Por isso, relembro aqui aos leitores (que geralmente se surpreendem positivamente com as estratégias de marcas de varejo americanas nas feiras como NRF, por exemplo) fundamentos básicos de construção de marcas aos quais devemos ter atenção.
Será que a construção de posicionamento de negócios de varejo no Brasil é igual a do mercado americano?
O atributo preço
Morando aqui nos Estados Unidos nesses últimos meses, não pude deixar de presenciar essa e outras características de construção de posicionamento de negócios e marcas de varejo. E confirmar as diferenças das dinâmicas entre os dois mercados, especialmente na pujança que é o varejo americano que, mesmo com as mexidas na economia, ainda sobrevive bem.
A primeira grande diferença entre os mercados americano e brasileiro é a variável ‘preço’. E em todos os sentidos.
Preço, aqui nos Estados Unidos, não define qualidade — um atributo de impacto definitivo no mercado brasileiro, marcado por uma das maiores falácias do marketing: “se é caro é bom”. Por aqui, é claro que preço também pode ser um elemento de construção de equity de produto e de marca; no entanto, não tem peso fundamental nessa construção.
A acessibilidade a bens, aqui nos Estados Unidos, é mais uma questão de democracia do que de negócios. Todos podem (e devem) ter acesso a bens de consumo — apesar de que, sabemos, estamos falando de um capitalismo que tem seus problemas. Já o mesmo não acontece com os serviços, que têm preços exorbitantes e quase proibitivos. Ilustro como isso se dá por aqui:
Imagine comprar uma torneira sofisticada, de aço escovado e torneira removível, sensor automático de liga e desliga e outros features dos mais modernos que você possa imaginar. O custo desta torneira é relativamente acessível para praticamente todo mundo que trabalha das 9h às 5h. No entanto, prepare-se: você mesmo vai querer instalar. Um encanador ou bombeiro que for mexer nesta sua torneira sofisticada e tecnológica vai custar de 2 a 3 vezes o seu valor.
Já no Brasil, uma torneira de qualidade, aço escovado, e features modernos como sensor para abrir e fechar e vários tipos de esguicho de água, é exclusividade da classe A, dos Farialimers. Ao mesmo tempo, um encanador no Brasil custa muito pouco — apenas uma fração do preço da torneira — e, além disso, é pouco valorizado.

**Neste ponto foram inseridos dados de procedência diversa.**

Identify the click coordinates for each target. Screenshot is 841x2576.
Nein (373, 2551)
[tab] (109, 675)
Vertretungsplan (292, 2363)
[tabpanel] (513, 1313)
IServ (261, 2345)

Essa é uma implicação interessante em ambos os mercados. Não é à toa que, por aqui, o DIY — do it yourself — é um segmento de mercado em serviços valorizado e incentivado para os americanos, com lojas especializadas e departamentos internos de grandes lojas âncora oferecendo de equipamentos a acesso a novas tecnologias construtivas para residência. Enquanto que no Brasil, chamar um faz-tudo, daqueles que o zelador conhece, vai te custar alguns poucos centavos.
Fica muito claro que exatamente pela acessibilidade de produtos a todos, o tráfego e o giro nas lojas americanas são sempre muito alto. Isso traz várias implicações na dinâmica do varejo para o Brasil, por exemplo:
- Tráfego em loja – Enquanto nos Estados Unidos ele acontece de forma quase que instantânea e natural, no Brasil, promoções e inovações são elementos fundamentais para o incremento de tráfego, diminuindo “margem” e, ao mesmo tempo, prejudicando a construção de marca.

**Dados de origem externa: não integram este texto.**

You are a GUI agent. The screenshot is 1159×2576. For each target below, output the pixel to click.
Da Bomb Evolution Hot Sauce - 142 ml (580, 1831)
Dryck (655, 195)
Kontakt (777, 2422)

- Qualidade de produto – A manutenção de uma linha de produtos rentáveis, ao mesmo tempo que acessíveis no Brasil, fica cada vez mais prejudicada, uma vez que a equação de Value for Money entra em jogo (preço pela qualidade); um desafio para os empresários brasileiros, dado à dinâmica fiscal e de logística brasileira.
- Pensamento em quantidade e não qualidade – A preocupação com fluxo de usuários nas lojas desvia o foco do varejo em elementos fundamentais atualmente, como a oferta de serviços e o pós-vendas. Um grande executivo do varejo brasileiro costuma dizer: “o volume é inimigo da qualidade no atendimento, especialmente no front end das lojas físicas”.

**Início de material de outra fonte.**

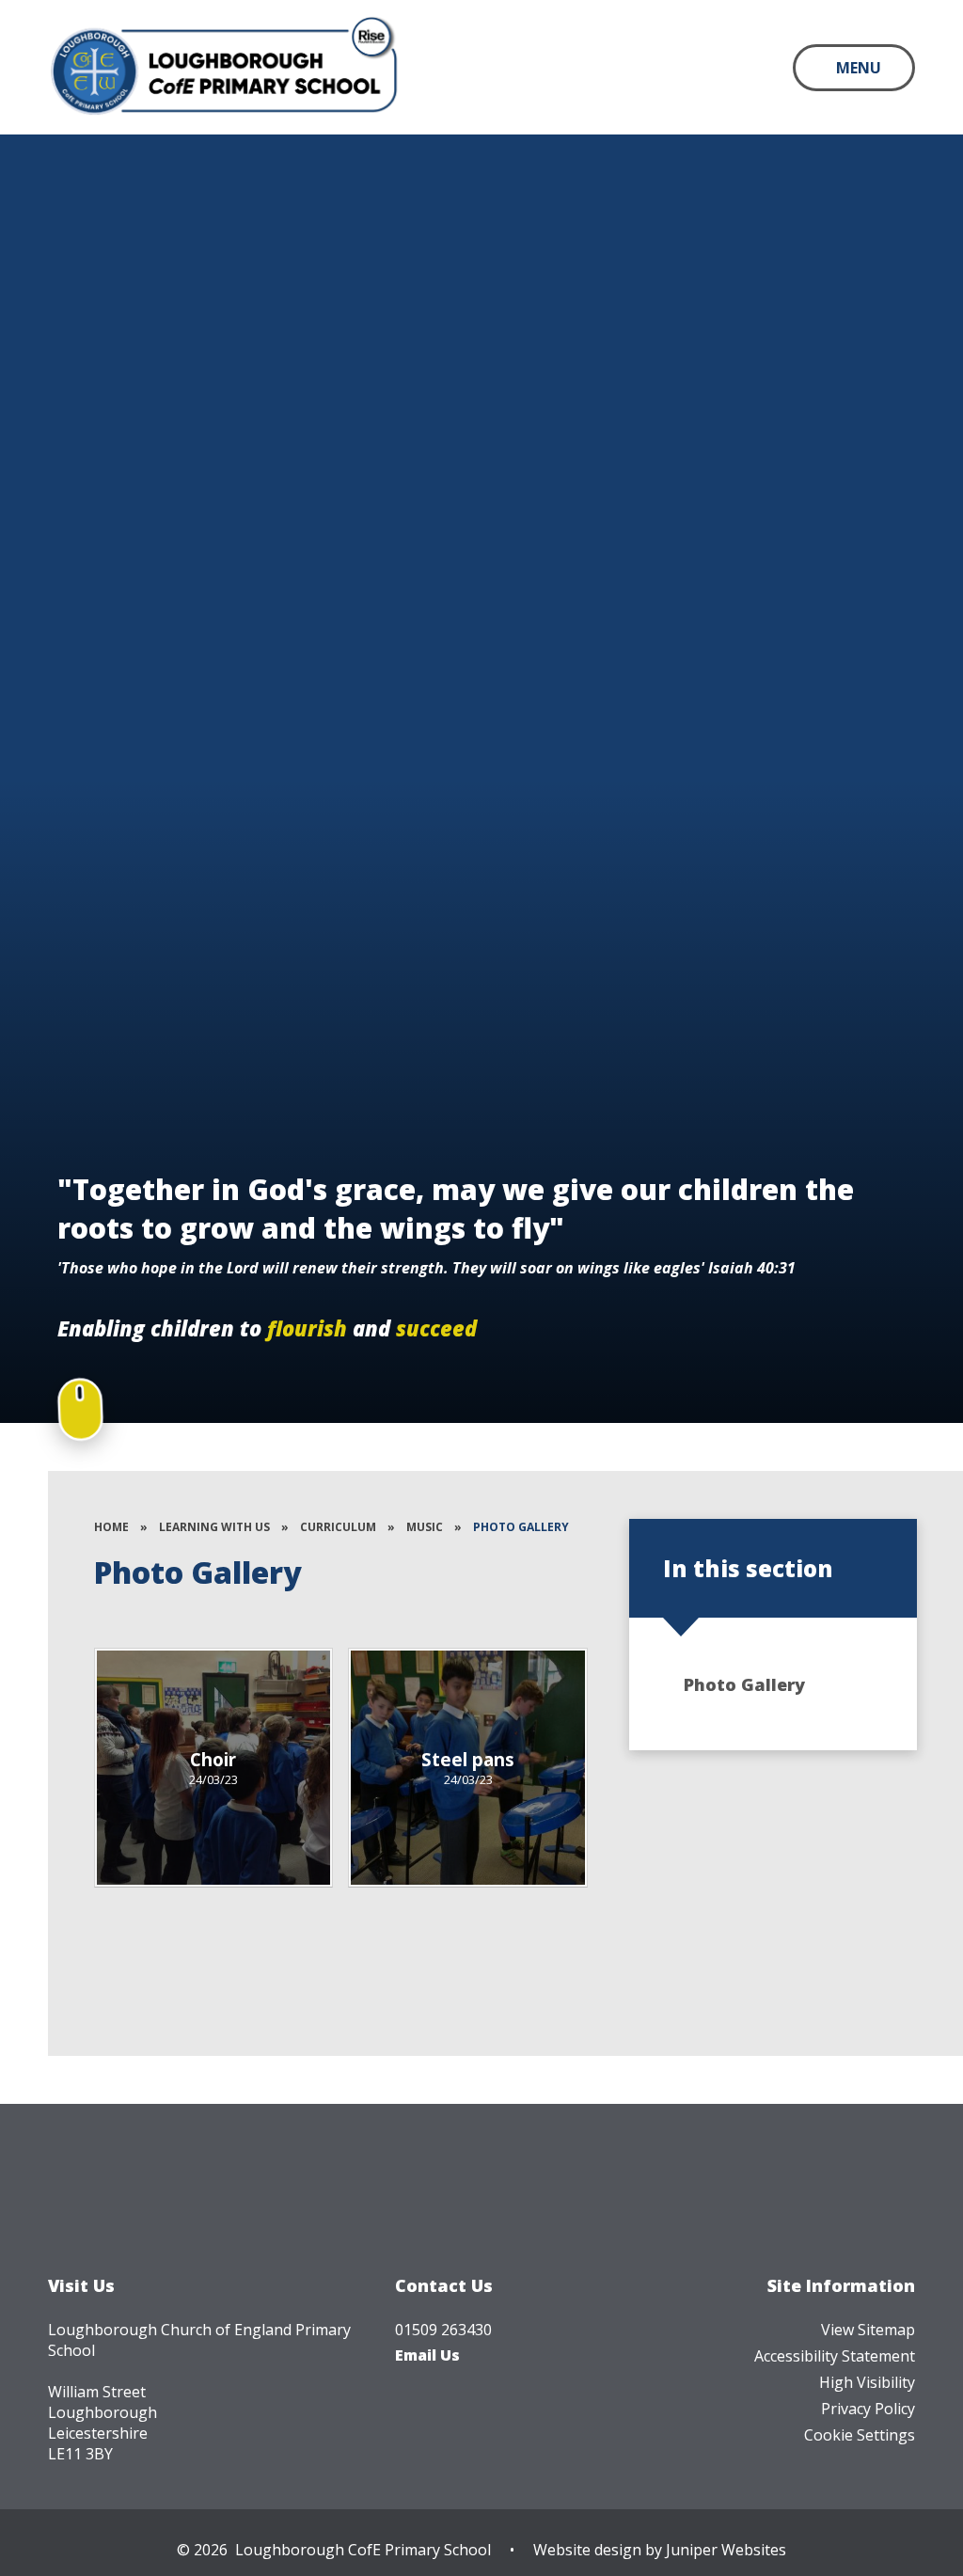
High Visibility (867, 2382)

Talvez essas sejam conclusões básicas e já conhecidas de vocês, mas sempre vale lembrar da máxima: “o que é bom para os Estados Unidos, pode não servir para o Brasil.
Atributo portfólio
Outro aspecto interessante da acessibilidade do consumo (e do consumidor) americano é a variedade de SKUs nas lojas — em quaisquer segmentos e categorias — um elemento assustador para o consumidor brasileiro.
“Cadeira para bancada de cozinha, numa altura que está entre a cadeira de balcão de bar e a de mesa? Temos”. “Calça jeans para mulheres cadeirudas e baixinhas? Temos”. “Cesto de lixo com design em aço inox escovado que abre e fecha com comando de voz (acessível)? Temos”.
Pense em qualquer comodidade da vida moderna e você encontrará num passe de mágica. Até mesmo compras impensáveis, como carros importados, especialmente chineses, e até casas pré-fabricadas feitas com impressoras gigantes 3D, são vendidas pelas plataformas como Amazon ou TikTok Shop, por exemplo.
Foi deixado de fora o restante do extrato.